• [DATA FOR ANALYSIS]:

___

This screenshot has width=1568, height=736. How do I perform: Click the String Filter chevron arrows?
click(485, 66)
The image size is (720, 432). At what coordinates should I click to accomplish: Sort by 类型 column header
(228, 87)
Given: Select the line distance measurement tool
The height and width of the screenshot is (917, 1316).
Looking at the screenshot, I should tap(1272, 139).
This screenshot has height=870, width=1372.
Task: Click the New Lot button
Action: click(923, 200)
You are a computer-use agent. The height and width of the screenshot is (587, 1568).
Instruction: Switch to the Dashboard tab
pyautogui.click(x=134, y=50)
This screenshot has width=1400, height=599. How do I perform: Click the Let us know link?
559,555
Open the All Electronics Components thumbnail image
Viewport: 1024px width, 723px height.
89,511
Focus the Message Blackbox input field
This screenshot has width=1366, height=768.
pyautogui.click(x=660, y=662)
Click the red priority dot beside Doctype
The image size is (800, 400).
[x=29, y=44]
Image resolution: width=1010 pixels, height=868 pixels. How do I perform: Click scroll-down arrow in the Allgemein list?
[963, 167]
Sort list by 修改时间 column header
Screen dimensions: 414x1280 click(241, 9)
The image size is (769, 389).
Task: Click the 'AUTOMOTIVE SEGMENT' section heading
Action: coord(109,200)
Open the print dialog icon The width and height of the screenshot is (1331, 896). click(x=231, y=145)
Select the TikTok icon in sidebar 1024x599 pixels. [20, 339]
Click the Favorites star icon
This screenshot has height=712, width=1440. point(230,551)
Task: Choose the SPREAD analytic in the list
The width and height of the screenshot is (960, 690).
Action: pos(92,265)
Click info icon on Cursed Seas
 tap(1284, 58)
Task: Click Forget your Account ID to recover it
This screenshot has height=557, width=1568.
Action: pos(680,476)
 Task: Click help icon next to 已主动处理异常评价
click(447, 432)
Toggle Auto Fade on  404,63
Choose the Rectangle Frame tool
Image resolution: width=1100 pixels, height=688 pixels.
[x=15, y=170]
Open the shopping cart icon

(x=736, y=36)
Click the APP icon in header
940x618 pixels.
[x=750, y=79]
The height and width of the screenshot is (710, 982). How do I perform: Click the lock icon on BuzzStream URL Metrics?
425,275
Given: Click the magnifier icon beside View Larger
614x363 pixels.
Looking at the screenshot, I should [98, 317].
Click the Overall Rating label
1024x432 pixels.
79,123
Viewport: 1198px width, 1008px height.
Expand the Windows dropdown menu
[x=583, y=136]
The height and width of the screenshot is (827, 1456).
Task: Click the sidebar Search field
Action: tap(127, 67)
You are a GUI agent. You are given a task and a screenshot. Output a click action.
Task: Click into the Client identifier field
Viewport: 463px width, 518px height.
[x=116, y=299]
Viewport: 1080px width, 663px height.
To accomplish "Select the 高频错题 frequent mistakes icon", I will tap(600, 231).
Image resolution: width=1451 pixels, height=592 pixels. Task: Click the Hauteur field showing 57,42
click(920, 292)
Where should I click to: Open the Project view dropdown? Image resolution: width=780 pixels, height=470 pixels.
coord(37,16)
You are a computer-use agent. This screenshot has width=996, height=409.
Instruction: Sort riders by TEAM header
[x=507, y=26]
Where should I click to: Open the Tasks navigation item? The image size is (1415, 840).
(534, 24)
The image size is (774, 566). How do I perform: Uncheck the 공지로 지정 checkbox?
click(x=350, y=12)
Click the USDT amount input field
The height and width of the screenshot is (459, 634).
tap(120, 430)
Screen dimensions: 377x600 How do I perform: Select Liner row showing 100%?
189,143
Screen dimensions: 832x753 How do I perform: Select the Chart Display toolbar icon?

___

• [TASK DESCRIPTION]: Copy from the entries only those lines that hold the word "beside".

• [EXPECTED ANSWER]:
Click the red priority dot beside Doctype
Given: Click the magnifier icon beside View Larger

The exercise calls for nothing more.